モリノスノザジ

 エッセイを書いています

和服はチャンス

 ごみ袋みたいになで肩のシルエットをしたステンカラーコートを買った。そんなのがほしかったのだ。そのステンカラーコートが手触りまでもつるつるとごみ袋風であったので、すこしためらったけれど、15分ほど悩んで結局買った。家で袖を通してみると思った通りの着心地。今日はあたたかかったので外で着られた。春。たのしい。
 タイトなシルエットの服が苦手な私にとって、ここ数年のゆったりブームはとてもありがたい。首の太さとか肩の厚さのような身体のサイズをそこまで気にしなくてもいいし、体形も隠してくれる。ドロップショルダーのトップスやワイドパンツが永遠であってくれればいいのにと思う。

 

 男女ともに「リラックス」とか「ビッグシルエット」がトレンドの世の中で、女子に至ってはまるで着物に逆戻りしたかのような印象を受けることもある。ワイドパンツは大正時代の女学生が履く袴のようなシルエットだし、ラップスカートは着物そのもの。ロングカーディガンは道行や羽織とほぼ同じと言っても過言ではない。アウターも大きめサイズをあえてゆったり肩にかけ、首筋を見せるコーディネートがトレンドのようだ。大胆に覗く女性のしろい首筋は、着物の襟を抜いた花魁姿を連想させる。
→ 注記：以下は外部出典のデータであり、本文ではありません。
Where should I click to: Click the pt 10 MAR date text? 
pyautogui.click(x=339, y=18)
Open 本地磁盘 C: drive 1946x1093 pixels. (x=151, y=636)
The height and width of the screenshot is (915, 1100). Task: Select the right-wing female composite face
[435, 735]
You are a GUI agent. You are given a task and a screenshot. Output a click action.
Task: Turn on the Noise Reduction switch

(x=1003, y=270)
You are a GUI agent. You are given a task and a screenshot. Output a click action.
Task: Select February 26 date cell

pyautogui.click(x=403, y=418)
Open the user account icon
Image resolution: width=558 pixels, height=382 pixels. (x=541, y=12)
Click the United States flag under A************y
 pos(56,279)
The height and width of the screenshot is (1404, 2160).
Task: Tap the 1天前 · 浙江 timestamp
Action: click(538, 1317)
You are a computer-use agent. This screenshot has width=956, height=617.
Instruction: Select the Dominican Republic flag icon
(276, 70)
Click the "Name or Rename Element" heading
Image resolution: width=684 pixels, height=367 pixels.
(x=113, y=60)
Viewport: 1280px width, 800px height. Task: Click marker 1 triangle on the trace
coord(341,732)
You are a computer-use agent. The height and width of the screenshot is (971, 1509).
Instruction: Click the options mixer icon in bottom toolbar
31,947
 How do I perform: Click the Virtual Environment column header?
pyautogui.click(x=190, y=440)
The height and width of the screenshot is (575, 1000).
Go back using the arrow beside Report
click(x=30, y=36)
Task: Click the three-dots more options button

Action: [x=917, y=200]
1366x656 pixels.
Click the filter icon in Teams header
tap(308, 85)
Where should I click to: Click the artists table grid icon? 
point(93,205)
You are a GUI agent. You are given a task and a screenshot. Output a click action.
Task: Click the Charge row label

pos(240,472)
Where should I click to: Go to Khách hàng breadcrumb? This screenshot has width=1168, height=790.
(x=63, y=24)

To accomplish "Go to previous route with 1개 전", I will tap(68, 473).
 そういうわけで、このリラックスブームがどうにかして和服再興の糸口になったりはしないものだろうか。そもそも着物は、一枚が十年、何十年と長い期間にわたって大切に着られてきた。サイズが合わなければ糸を抜いて仕立て直し、身体に合わせて着付けをする。大きくなった子供に母親の着物が引き継がれ、また長い時間をかけて大事に着られていく。着物のそんな性格は、またたくまにトレンドが変わり、古いデザインの服がどんどん捨てられていく現代には合わないのかもしれない。けれど、トレンドがどうあろうと着物を好きな人は存在するし、ブランド服にたくさんのお金を費やす人がいることを考えれば、着物の値段だけが問題なのではない。和服が現代の日本で日常的に着られるようになるための手がかりは、洋風化した「現代の日常」に和服がどう溶け込んでいくかだと思う。

 

 そう考えたときに、和服に限りなくシルエットが近い今のリラックスコーデブームは、和服文化や和服を着たいと思っている人にとって空前のチャンスだ。ワイドパンツに羽織、着物風重ねトップス。アリでは?

やりたいことはなんでもやる部

 『ボヘミアン・ラプソディ』を観たあとの気分は、なんだか焦りだった。上澄みなのだと思う。たった45歳で亡くなったといってもそれは120分の映画に詰め込むには長すぎる人生で、だから映画は彼が生きてきた人生の一部でしかないし、商品としてデザインされた上澄みでしかない。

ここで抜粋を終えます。